Ordenar el gasto público
Si la actividad económica no permite aumentar de forma no traumática el gasto en servicios esenciales se debe reducir en lo no esencial, que lo hay, y configurar una política fiscal que anime el consumo y la inversión
La pandemia del Covid-19, por un lado, y la guerra de agresión desatada por Rusia contra Ucrania, por otro, están siendo las explicaciones oficiales, y no solo del Gobierno español, a los incrementos de déficit y deuda públicos. Se dice que hay que fortalecer el llamado «escudo social», mientras el aumento de la inflación actúa como un impuesto encubierto que afecta indiscriminadamente a la población, agudizando el riesgo de empobrecimiento incluso de personas asalariadas. Sin embargo, la tendencia al alza del gasto público es, en España, estructural, al margen de las coyunturas creadas por la pandemia y la agresión rusa a Ucrania. Y ese gasto necesita una financiación que tiene cifras. Desde 2002, las Comunidades autónomas han multiplicado por diez sus necesidades de endeudamiento, hasta llegar a 50.000 millones de euros al año.
No son las únicas administraciones públicas que han incrementado su demanda financiera, pero representa un dato significativo de una evolución de las cargas económicas del Estado sobre las que en algún momento habrá que reflexionar críticamente.
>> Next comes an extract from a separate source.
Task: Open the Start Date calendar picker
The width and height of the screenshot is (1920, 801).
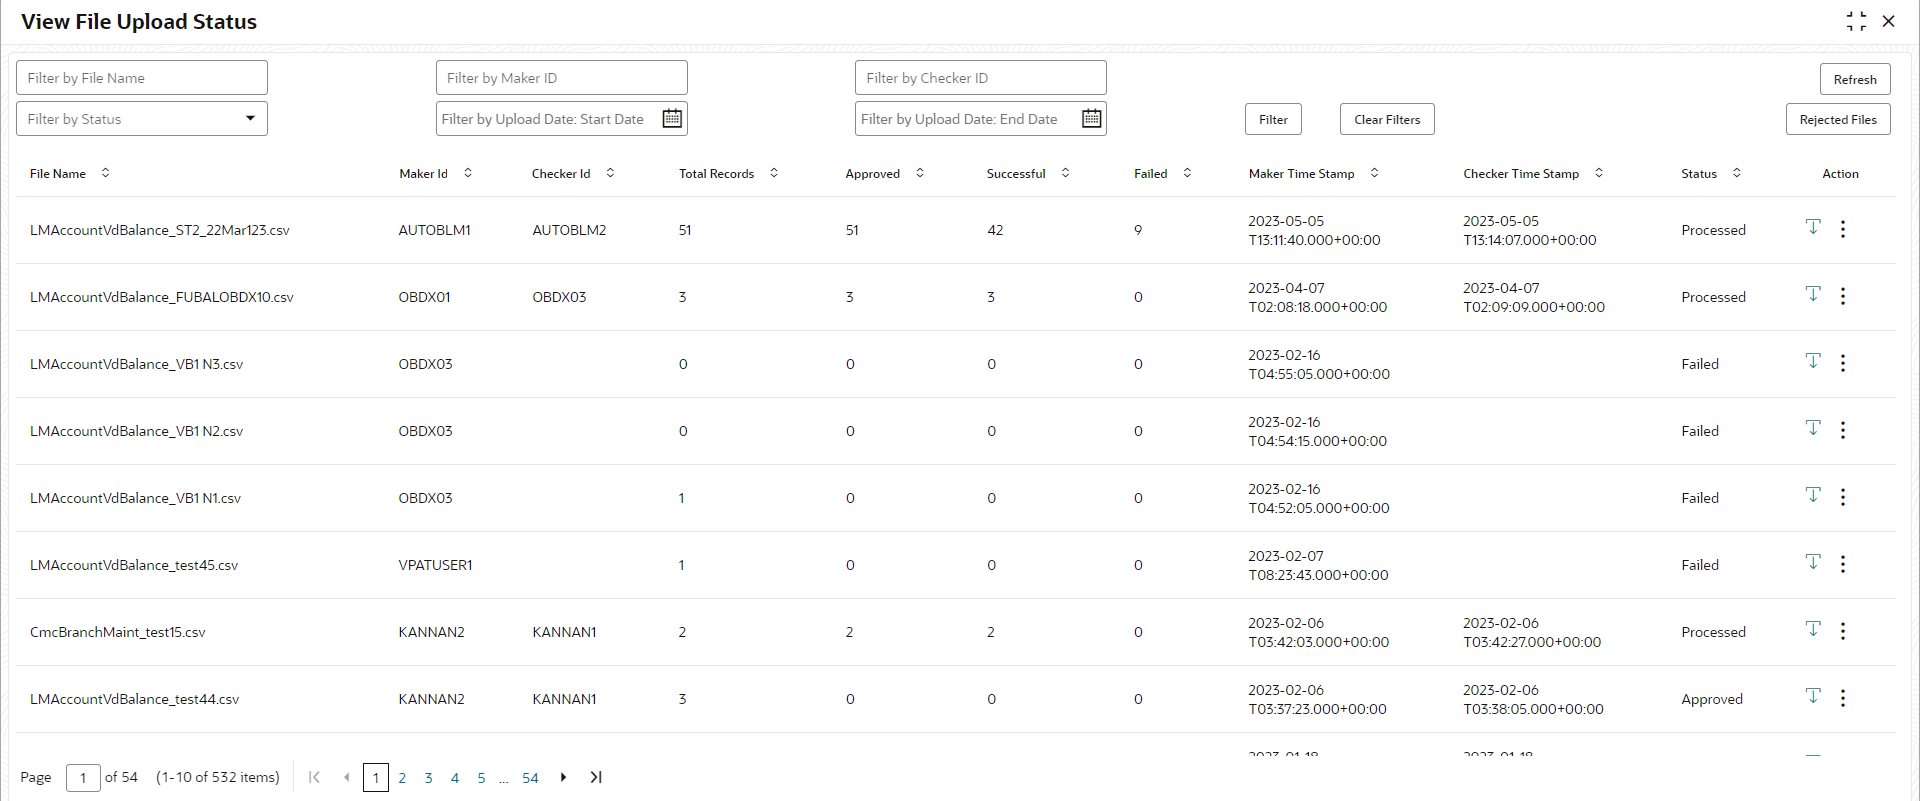Action: click(x=672, y=118)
Por el momento, todo parece soportable porque el Banco Central Europeo ha comprado deuda sin coste y no faltan voces que califican esta política de gratis total como una forma de dopar la situación, de enmascarar la verdadera situación de la capacidad económica de los países.
La apelación al Estado del bienestar se ha convertido en una mordaza para cualquiera que plantee, simplemente, un tiempo muerto para debatir sobre la financiación de los servicios públicos, empezando por la delimitación de lo que realmente ha de entenderse por servicio público. La idea de que el dinero público surge por generación espontánea es suicida, porque es falsa y porque asienta la vida económica de los países en bases frágiles, que no resisten un cambio brusco de ciclo económico. Sin embargo, esa ficción es el patrón dominante en la actualidad, hasta el extremo de que no hay político de derecha o de izquierda que no mida el éxito de su gestión en función del incremento del gasto público que ha propiciado bajo su mandato. Nadie -o muy pocos- se plantea la posibilidad de que el éxito consista en administrar mejor el gasto sin incrementarlo, incluso bajándolo, haciendo más eficiente el sistema de servicios públicos. Ser acusado de recortar los derechos sociales de los ciudadanos acaba siendo un temor disuasorio, cuando lo cierto es que ya no se financia una política verdaderamente social, sino un modelo de sociedad subvencionado, muy propio de la Europa posterior a la II Guerra Mundial, pero cada día más ineficiente.
Si la actividad económica productiva no permite incrementar de forma no traumática el gasto público en servicios esenciales -sanidad, educación, desempleo, justicia, seguridad y defensa-, habrá que pensar en reducir gasto público no esencial, que lo hay, y configurar una política fiscal que anime el consumo y la inversión. Lo que está demostrando la situación actual es que hay que aumentar la prudencia presupuestaria para luego poder hacer frente a ciclos adversos, como los que representan la pandemia y la agresión a Ucrania. Las Comunidades no han recuperado aún niveles de actividad previos al Covid y por esto se ha acelerado el incremento de su endeudamiento. De hecho, el gasto a crédito ha aumentado un 920 por ciento en 20 años. Vivimos con la tranquilidad del deudor que confía en que no le reclamarán la deuda, pero esta confianza es una ilusión que no va a durar mucho tiempo.